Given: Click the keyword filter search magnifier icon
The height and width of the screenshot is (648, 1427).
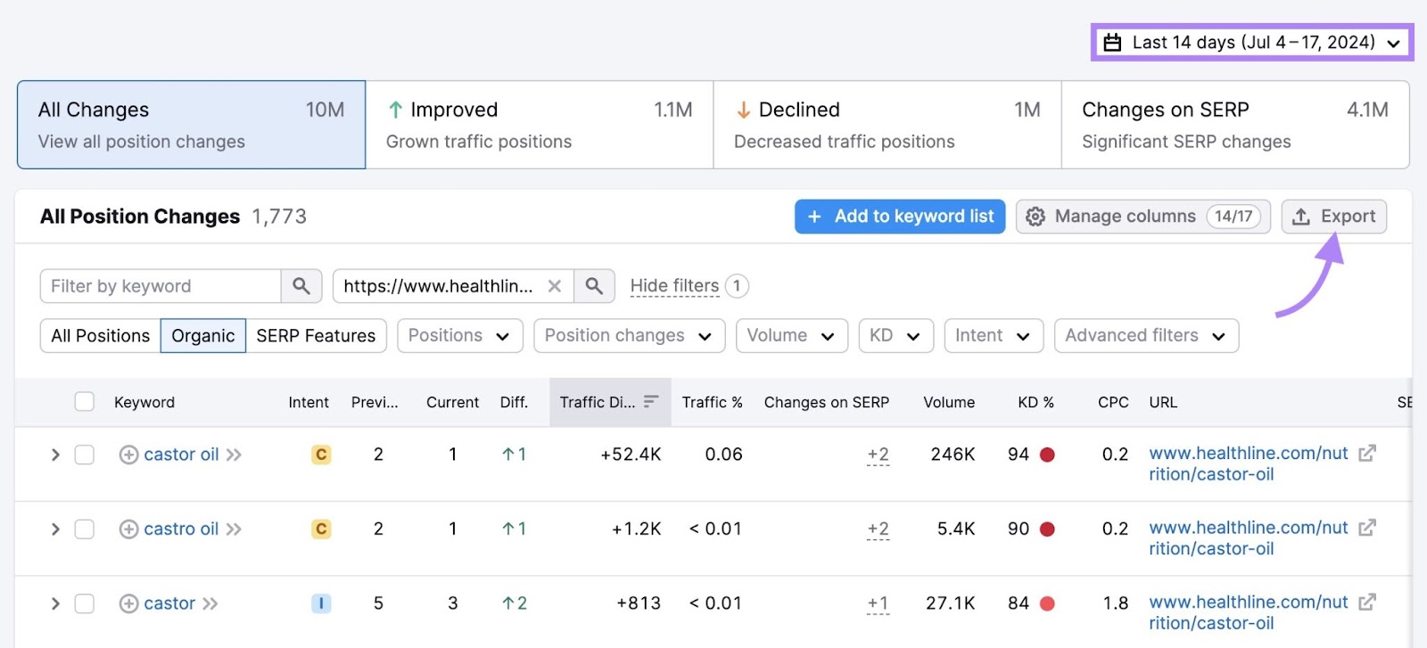Looking at the screenshot, I should click(301, 286).
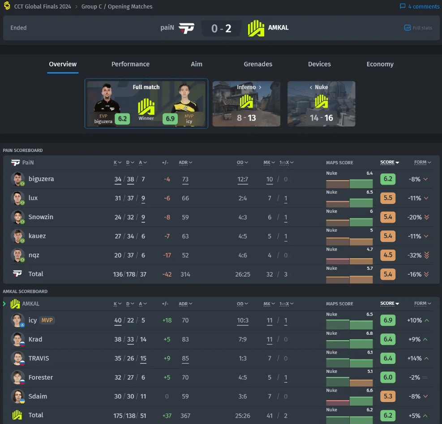Click the AMKAL logo on the Total row
Screen dimensions: 442x424
click(16, 415)

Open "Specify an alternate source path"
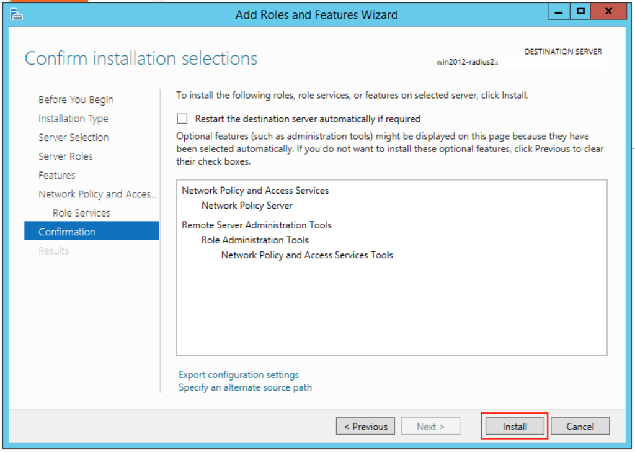245,387
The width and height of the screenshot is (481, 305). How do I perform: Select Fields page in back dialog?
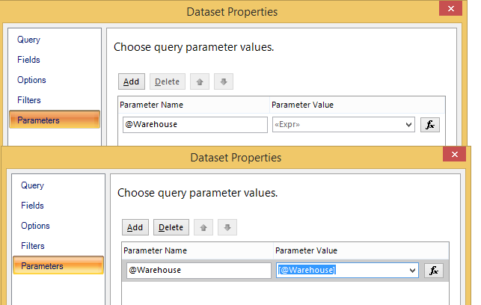(x=29, y=60)
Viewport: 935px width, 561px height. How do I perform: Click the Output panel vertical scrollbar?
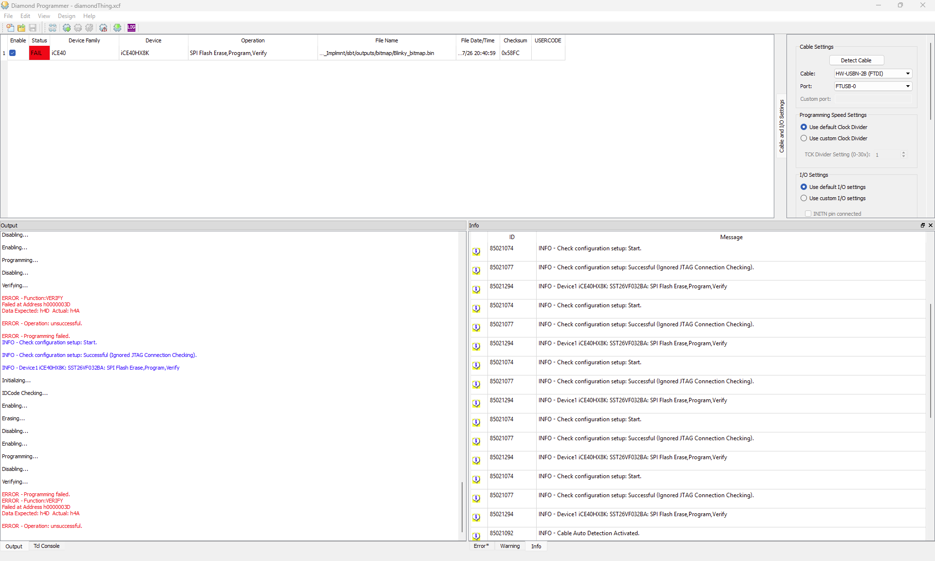(462, 506)
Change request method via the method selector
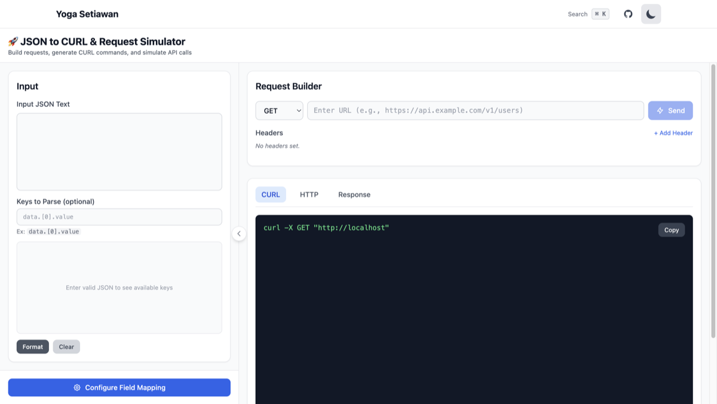Screen dimensions: 717x404 click(279, 110)
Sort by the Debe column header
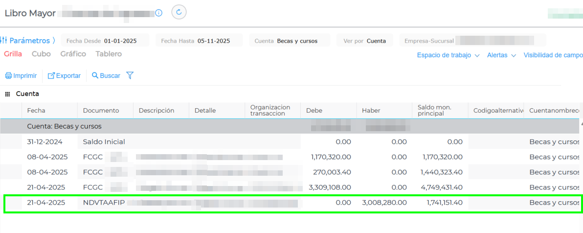 pyautogui.click(x=314, y=111)
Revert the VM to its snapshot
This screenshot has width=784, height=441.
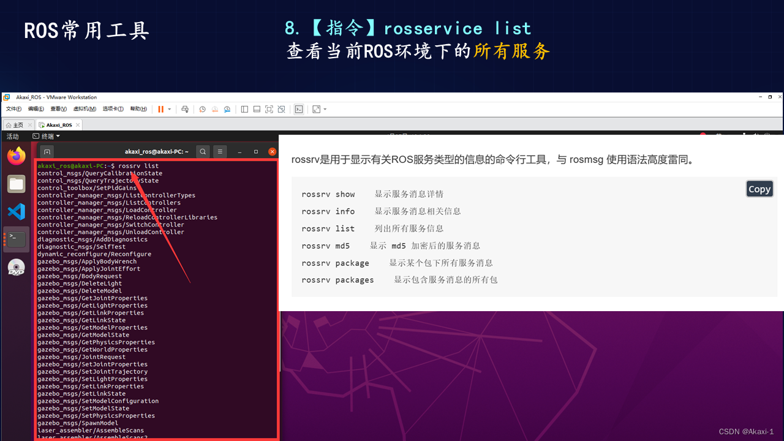(215, 109)
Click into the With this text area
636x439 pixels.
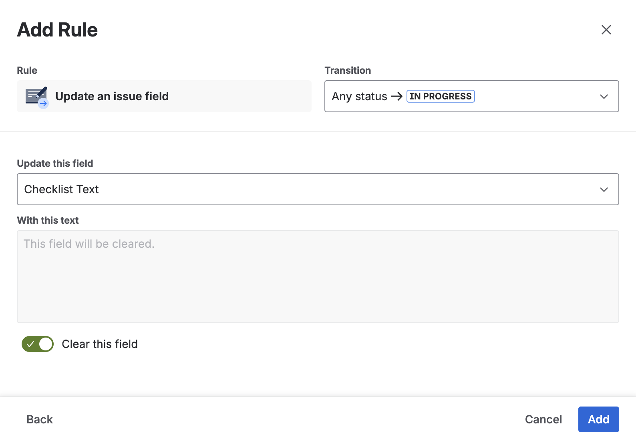click(318, 277)
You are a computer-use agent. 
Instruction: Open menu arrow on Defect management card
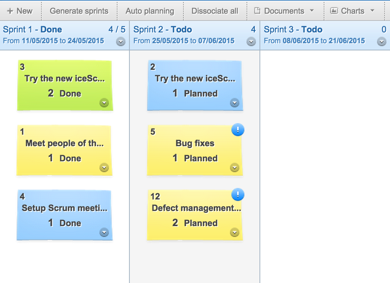click(235, 233)

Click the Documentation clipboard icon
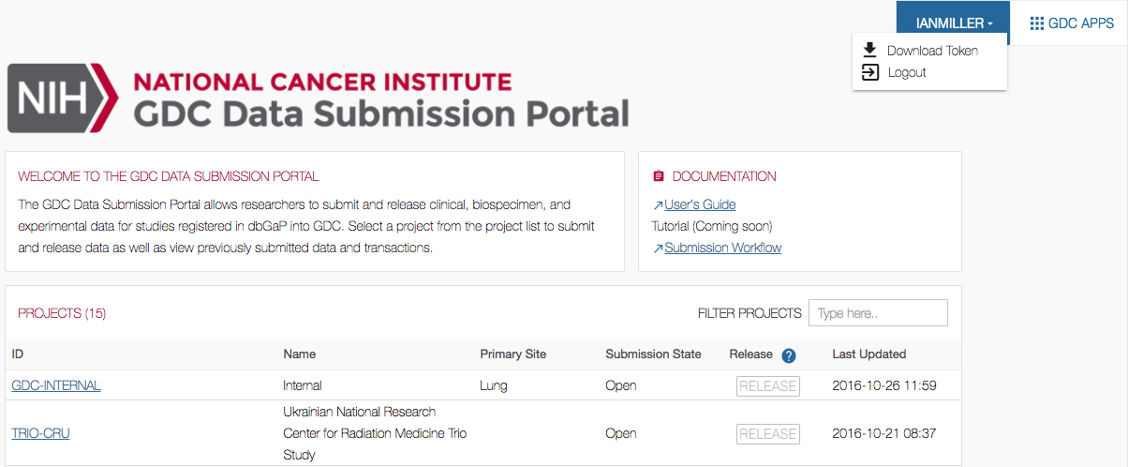[x=659, y=176]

++++

**Requirement**
Rewrite the records starting at the line that contains "Change request method via the method selector" and ending with the last line of the records, replacing "snapshot" with "checkpoint" and changing nothing else. Omit the pictures from your answer.

**Finished task**
Change request method via the method selector
Screen dimensions: 717x404 click(279, 110)
Sort by the Debe column header
 pyautogui.click(x=314, y=111)
Revert the VM to its checkpoint
This screenshot has width=784, height=441.
(215, 109)
Click into the With this text area
636x439 pixels.
click(318, 277)
You are a computer-use agent. 
Instruction: Open menu arrow on Defect management card
click(235, 233)

Click the Documentation clipboard icon
[x=659, y=176]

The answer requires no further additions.